WRITTEN TASK: Copy every line of the material below word for word, changing nothing.

-------- GIVEN DATA

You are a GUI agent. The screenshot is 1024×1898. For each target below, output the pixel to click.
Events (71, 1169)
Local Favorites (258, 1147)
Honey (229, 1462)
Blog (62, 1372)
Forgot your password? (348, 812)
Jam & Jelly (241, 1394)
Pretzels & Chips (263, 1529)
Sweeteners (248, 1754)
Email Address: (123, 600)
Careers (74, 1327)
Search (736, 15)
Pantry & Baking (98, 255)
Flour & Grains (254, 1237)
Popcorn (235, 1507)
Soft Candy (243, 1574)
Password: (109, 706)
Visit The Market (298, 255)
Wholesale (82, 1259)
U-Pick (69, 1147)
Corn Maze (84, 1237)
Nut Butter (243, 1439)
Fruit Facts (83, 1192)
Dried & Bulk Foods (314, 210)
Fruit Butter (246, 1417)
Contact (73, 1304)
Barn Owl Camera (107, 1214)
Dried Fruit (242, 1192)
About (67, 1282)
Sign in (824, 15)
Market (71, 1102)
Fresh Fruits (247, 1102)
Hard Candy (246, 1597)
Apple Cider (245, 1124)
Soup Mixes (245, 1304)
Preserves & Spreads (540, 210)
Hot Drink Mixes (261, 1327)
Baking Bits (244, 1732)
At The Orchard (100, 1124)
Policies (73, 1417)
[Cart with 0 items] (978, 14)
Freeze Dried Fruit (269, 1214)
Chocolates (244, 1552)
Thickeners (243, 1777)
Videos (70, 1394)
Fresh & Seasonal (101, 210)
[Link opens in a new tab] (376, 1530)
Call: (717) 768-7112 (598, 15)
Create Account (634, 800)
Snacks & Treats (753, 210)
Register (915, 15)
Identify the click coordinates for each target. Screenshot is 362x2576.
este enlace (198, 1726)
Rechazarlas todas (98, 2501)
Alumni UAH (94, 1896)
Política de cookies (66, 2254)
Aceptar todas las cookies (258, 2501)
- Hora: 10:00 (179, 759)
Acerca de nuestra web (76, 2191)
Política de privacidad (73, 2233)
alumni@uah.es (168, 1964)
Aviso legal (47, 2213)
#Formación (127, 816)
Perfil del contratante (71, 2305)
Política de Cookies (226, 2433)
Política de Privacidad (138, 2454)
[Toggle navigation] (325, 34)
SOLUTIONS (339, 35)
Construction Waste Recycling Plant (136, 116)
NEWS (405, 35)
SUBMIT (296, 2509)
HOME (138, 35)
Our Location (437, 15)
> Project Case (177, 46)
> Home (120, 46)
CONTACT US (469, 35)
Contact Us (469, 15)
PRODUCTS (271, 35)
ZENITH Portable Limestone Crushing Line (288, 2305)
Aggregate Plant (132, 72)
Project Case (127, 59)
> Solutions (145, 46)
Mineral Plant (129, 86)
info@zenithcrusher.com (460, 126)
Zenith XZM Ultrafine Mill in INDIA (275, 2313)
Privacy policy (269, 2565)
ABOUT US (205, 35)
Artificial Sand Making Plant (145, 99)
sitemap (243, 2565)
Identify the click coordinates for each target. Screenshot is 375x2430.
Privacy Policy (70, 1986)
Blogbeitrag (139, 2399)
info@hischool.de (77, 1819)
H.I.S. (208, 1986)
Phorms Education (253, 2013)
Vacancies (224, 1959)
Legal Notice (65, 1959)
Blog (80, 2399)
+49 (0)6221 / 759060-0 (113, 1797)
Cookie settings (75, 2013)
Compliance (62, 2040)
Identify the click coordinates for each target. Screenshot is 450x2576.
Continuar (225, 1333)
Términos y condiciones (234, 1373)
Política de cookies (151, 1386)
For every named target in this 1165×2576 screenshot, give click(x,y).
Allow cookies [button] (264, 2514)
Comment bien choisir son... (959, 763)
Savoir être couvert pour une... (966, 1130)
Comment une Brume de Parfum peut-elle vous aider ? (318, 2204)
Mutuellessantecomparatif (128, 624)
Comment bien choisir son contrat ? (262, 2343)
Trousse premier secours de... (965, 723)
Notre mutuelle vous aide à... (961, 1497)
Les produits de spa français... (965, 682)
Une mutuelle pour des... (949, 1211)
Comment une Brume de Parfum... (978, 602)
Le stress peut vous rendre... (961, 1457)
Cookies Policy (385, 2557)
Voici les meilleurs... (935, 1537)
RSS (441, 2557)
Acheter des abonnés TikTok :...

----------------

ANSWER:
You are a GUI agent. The screenshot is 1024×1898. For each target below, output the pixel to click.
Events (71, 1169)
Local Favorites (258, 1147)
Honey (229, 1462)
Blog (62, 1372)
Forgot your password? (348, 812)
Jam & Jelly (241, 1394)
Pretzels & Chips (263, 1529)
Sweeteners (248, 1754)
Email Address: (123, 600)
Careers (74, 1327)
Search (736, 15)
Pantry & Baking (98, 255)
Flour & Grains (254, 1237)
Popcorn (235, 1507)
Soft Candy (243, 1574)
Password: (109, 706)
Visit The Market (298, 255)
Wholesale (82, 1259)
U-Pick (69, 1147)
Corn Maze (84, 1237)
Nut Butter (243, 1439)
Fruit Facts (83, 1192)
Dried & Bulk Foods (314, 210)
Fruit Butter (246, 1417)
Contact (73, 1304)
Barn Owl Camera (107, 1214)
Dried Fruit (242, 1192)
About (67, 1282)
Sign in (824, 15)
Market (71, 1102)
Fresh Fruits (247, 1102)
Hard Candy (246, 1597)
Apple Cider (245, 1124)
Soup Mixes (245, 1304)
Preserves & Spreads (540, 210)
Hot Drink Mixes (261, 1327)
Baking Bits (244, 1732)
At The Orchard (100, 1124)
Policies (73, 1417)
[Cart with 0 items] (978, 14)
Freeze Dried Fruit (269, 1214)
Chocolates (244, 1552)
Thickeners (243, 1777)
Videos (70, 1394)
Fresh & Seasonal (101, 210)
[Link opens in a new tab] (376, 1530)
Call: (717) 768-7112 (598, 15)
Create Account (634, 800)
Snacks & Treats (753, 210)
Register (915, 15)
Identify the click coordinates for each target. Screenshot is 362x2576.
este enlace (198, 1726)
Rechazarlas todas (98, 2501)
Alumni UAH (94, 1896)
Política de cookies (66, 2254)
Aceptar todas las cookies (258, 2501)
- Hora: 10:00 (179, 759)
Acerca de nuestra web (76, 2191)
Política de privacidad (73, 2233)
alumni@uah.es (168, 1964)
Aviso legal (47, 2213)
#Formación (127, 816)
Perfil del contratante (71, 2305)
Política de Cookies (226, 2433)
Política de Privacidad (138, 2454)
[Toggle navigation] (325, 34)
SOLUTIONS (339, 35)
Construction Waste Recycling Plant (136, 116)
NEWS (405, 35)
SUBMIT (296, 2509)
HOME (138, 35)
Our Location (437, 15)
> Project Case (177, 46)
> Home (120, 46)
CONTACT US (469, 35)
Contact Us (469, 15)
PRODUCTS (271, 35)
ZENITH Portable Limestone Crushing Line (288, 2305)
Aggregate Plant (132, 72)
Project Case (127, 59)
> Solutions (145, 46)
Mineral Plant (129, 86)
info@zenithcrusher.com (460, 126)
Zenith XZM Ultrafine Mill in INDIA (275, 2313)
Privacy policy (269, 2565)
ABOUT US (205, 35)
Artificial Sand Making Plant (145, 99)
sitemap (243, 2565)
Identify the click coordinates for each target. Screenshot is 375x2430.
Privacy Policy (70, 1986)
Blogbeitrag (139, 2399)
info@hischool.de (77, 1819)
H.I.S. (208, 1986)
Phorms Education (253, 2013)
Vacancies (224, 1959)
Legal Notice (65, 1959)
Blog (80, 2399)
+49 (0)6221 / 759060-0 (113, 1797)
Cookie settings (75, 2013)
Compliance (62, 2040)
Identify the click coordinates for each target. Screenshot is 450x2576.
Continuar (225, 1333)
Términos y condiciones (234, 1373)
Política de cookies (151, 1386)
For every named target in this 1165×2576 screenshot, give click(x,y).
Allow cookies [button] (264, 2514)
Comment bien choisir son... (959, 763)
Savoir être couvert pour une... (966, 1130)
Comment une Brume de Parfum peut-elle vous aider ? (318, 2204)
Mutuellessantecomparatif (128, 624)
Comment bien choisir son contrat ? (262, 2343)
Trousse premier secours de... (965, 723)
Notre mutuelle vous aide à... (961, 1497)
Les produits de spa français... (965, 682)
Une mutuelle pour des... (949, 1211)
Comment une Brume de Parfum... (978, 602)
Le stress peut vous rendre... (961, 1457)
Cookies Policy (385, 2557)
Voici les meilleurs... (935, 1537)
RSS (441, 2557)
Acheter des abonnés TikTok :...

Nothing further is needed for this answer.